Let us first see how to use the simpler np.save
function to save a single array:
In [ ]:
arr2 = DataIn #copy the array from before
np.save('test.npy', arr2)
# Now we read this back
arr2n = np.load('test.npy')
# Let's see if any element is non-zero in the difference.
# A value of True would be a problem.
print 'Any differences?', np.any(arr2-arr2n)
Now let us see how the np.savez
function works. You give it a filename and either a sequence of arrays or a set of keywords. In the first mode, the function will auotmatically name the saved arrays in the archive as arr_0
, arr_1
, etc:
In [ ]:
np.savez('test.npz', arr, arr2)
arrays = np.load('test.npz')
arrays.files
Alternatively, we can explicitly choose how to name the arrays we save:
In [ ]:
np.savez('test.npz', array1=arr, array2=arr2)
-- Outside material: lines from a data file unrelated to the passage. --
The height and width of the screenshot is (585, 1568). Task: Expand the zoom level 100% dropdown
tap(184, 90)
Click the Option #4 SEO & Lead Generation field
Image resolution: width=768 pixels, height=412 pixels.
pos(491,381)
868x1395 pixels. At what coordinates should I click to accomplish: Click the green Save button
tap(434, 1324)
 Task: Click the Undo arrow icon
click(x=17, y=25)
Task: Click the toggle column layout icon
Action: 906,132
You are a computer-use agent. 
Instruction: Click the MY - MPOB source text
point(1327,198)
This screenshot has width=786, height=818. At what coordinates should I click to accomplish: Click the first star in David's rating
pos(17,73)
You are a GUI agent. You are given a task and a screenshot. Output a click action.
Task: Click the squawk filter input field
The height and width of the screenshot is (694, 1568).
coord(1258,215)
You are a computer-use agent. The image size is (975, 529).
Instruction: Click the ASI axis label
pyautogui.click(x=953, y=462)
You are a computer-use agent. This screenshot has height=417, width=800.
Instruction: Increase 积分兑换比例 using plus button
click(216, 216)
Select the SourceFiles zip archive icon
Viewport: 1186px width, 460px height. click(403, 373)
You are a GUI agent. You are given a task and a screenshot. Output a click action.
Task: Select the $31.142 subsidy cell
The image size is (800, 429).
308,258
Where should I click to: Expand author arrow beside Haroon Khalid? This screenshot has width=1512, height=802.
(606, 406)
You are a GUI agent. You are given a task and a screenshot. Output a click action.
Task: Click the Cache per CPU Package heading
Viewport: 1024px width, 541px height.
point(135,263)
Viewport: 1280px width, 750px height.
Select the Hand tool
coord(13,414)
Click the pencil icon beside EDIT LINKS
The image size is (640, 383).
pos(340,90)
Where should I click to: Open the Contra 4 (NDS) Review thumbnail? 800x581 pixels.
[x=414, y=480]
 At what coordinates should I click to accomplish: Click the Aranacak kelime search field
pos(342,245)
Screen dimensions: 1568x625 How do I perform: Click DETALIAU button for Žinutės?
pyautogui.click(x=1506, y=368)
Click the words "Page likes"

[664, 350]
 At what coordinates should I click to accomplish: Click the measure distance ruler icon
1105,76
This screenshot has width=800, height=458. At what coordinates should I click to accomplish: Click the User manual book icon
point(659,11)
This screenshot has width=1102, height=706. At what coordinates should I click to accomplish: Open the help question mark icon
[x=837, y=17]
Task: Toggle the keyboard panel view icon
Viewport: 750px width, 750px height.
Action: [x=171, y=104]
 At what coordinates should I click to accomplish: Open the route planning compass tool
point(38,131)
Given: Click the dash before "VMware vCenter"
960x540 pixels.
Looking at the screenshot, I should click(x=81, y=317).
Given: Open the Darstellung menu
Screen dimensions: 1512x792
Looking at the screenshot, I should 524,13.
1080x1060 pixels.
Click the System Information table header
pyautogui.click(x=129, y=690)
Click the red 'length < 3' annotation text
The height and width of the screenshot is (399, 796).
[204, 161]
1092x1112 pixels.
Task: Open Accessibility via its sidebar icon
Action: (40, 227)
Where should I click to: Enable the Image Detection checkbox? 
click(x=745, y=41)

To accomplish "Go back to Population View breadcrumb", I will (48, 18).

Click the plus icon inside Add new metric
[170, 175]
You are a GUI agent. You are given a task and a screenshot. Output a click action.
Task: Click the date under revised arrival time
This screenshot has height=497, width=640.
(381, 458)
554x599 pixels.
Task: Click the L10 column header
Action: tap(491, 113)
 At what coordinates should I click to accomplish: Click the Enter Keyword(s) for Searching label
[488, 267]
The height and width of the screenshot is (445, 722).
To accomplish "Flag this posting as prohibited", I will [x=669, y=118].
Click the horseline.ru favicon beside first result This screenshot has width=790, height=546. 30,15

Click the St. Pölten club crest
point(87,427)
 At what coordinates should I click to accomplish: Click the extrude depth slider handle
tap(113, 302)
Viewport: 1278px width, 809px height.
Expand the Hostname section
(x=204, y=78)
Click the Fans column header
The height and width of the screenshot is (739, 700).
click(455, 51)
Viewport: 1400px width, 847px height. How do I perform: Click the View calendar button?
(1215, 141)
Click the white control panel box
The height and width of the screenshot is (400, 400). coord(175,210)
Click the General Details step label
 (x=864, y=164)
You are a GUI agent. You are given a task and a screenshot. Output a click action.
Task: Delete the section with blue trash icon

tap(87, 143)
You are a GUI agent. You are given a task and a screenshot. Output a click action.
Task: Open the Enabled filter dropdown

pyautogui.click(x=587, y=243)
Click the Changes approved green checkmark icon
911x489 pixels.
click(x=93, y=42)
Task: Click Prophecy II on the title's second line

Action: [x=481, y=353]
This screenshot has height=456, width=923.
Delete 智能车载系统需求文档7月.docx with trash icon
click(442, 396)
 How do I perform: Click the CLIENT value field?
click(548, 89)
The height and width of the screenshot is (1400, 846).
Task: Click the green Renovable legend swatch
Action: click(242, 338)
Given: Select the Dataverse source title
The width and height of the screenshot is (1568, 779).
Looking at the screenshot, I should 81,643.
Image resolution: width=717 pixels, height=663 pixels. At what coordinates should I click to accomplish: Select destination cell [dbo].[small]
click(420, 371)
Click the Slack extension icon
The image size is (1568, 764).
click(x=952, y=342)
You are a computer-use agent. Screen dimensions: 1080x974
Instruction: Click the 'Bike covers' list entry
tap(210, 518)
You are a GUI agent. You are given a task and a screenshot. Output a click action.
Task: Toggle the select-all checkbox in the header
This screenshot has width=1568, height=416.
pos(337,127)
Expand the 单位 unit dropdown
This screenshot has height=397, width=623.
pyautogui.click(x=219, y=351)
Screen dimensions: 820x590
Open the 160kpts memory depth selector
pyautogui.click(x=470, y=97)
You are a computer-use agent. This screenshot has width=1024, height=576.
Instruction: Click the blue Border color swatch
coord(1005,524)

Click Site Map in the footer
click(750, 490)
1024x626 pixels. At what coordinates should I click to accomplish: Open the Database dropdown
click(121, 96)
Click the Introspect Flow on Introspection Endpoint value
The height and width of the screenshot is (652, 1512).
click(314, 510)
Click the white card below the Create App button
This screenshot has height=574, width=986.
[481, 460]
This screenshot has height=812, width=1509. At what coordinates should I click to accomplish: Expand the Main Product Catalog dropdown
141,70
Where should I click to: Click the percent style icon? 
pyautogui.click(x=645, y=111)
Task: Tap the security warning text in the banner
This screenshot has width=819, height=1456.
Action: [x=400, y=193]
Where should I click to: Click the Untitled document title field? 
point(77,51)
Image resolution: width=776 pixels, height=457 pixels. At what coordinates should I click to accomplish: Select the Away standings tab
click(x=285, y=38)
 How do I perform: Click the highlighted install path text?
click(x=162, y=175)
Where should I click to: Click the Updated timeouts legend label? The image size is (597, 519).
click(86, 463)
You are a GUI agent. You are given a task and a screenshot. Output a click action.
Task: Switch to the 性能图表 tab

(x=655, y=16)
arrays = np.load('test.npz')
arrays.files
The object returned by np.load
from an .npz
file works like a dictionary, though you can also access its constituent files by attribute using its special .f
field; this is best illustrated with an example with the arrays object from above:
In [ ]:
print 'First row of first array:', arrays['array1'][0]
# This is an equivalent way to get the same field
print 'First row of first array:', arrays.f.array1[0]
This .npz
format is a very convenient way to package compactly and without loss of information, into a single file, a group of related arrays that pertain to a specific problem. At some point, however, the complexity of your dataset may be such that the optimal approach is to use one of the standard formats in scientific data processing that have been designed to handle complex datasets, such as NetCDF
or HDF5
.
Fortunately, there are tools for manipulating these formats in Python, and for storing data in other ways such as databases. A complete discussion of the possibilities is beyond the scope of this discussion, but of particular interest for scientific users we at least mention that the scipy.io
module contains routines to read and write Matlab files in .mat
format and files in the NetCDF
format that is widely used in certain scientific disciplines.
We'll do a separate lesson on images in another notebook.